Ces concentrations créent des risques de tension sur les marchés, de chocs géopolitiques ou de fragilités industrielles, comparables en partie à celles que le pétrole faisait peser. Les chaînes de valeur bas carbone, plus longues et plus complexes que celles des hydrocarbures, nécessitent un transport maritime globalisé, des usines de raffinage de métaux, des transformateurs industriels, souvent localisés hors d’Europe. Elles ne sont donc pas totalement immunes face aux perturbations géopolitiques, comme le montrent les récentes tensions sur les chaînes d’approvisionnement mondiales.
Malgré ces nouvelles dépendances, un monde post‑fossile sera globalement plus résilient que le système actuel. La différence de nature entre les deux systèmes peut également être illustrée par les constats suivants concernant les contraintes générées par la transition énergétique :

Un système énergétique plus distribué que centralisé

Les énergies renouvelables sont par nature distribuées sur les territoires : chaque région peut produire son électricité solaire, éolienne, hydraulique ou géothermique. Contrairement au pétrole, dont la production est concentrée géographiquement et qui est transporté par quelques goulets d’étranglement comme Ormuz vers un nombre très limité de « portes d’entrée » sur les territoires des pays consommateurs, la production des renouvelables ne peut pâtir de l’interruption d’une chaîne d’approvisionnement aussi centralisée.

Des dépendances plus modulables et plus substituables

  • Les métaux critiques peuvent être recyclés, ce qui n’est pas le cas du pétrole.
  • Certains matériaux sont substituables dans les technologies (par exemple dans les batteries).
  • La diversification des approvisionnements est plus aisée, car les ressources minières sont bien plus dispersées que les hydrocarbures.

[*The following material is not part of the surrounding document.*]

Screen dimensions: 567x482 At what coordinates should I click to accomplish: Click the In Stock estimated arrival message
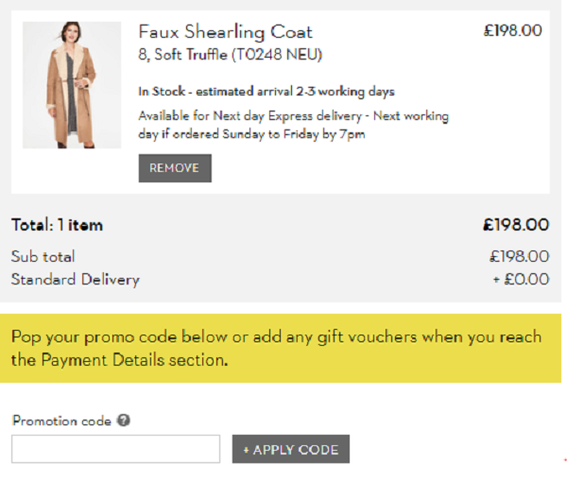(266, 92)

Une moindre exposition aux chocs géopolitiques instantanés

Le choc actuel montre que la dépendance aux combustibles fossiles expose l’économie mondiale à des ruptures brutales, immédiates et massives. Dans un système post‑fossile, les tensions liées aux matériaux critiques, bien que réelles, relèvent de dynamiques de marché plus lentes et plus prévisibles, davantage industrielles que géopolitiques.
Un système énergétique fondé sur les renouvelables, la sobriété et l’efficacité, le stockage et les réseaux intelligents devient progressivement multipolaire, décentralisé et moins captif. Même s’il implique la gestion de nouvelles dépendances, il réduit la capacité de quelques acteurs à déstabiliser le monde, comme c’est le cas aujourd’hui lorsque l’attaque menée par Trump menace d’infliger un choc énergétique global.

Conclusion

La guerre actuelle confirme l’intuition qui guide la transition énergétique : sortir des fossiles est d’abord un impératif de sécurité et de résilience, autant qu’un impératif climatique. Si la transition crée de nouvelles dépendances, celles‑ci sont plus diversifiées, moins concentrées et davantage maîtrisables que celles qui ont structuré un siècle de géopolitique du pétrole. Dans un monde instable, la transition énergétique n’est pas seulement une réponse écologique : elle est une stratégie globale d’autonomie, de souveraineté et de résilience pour les décennies à venir.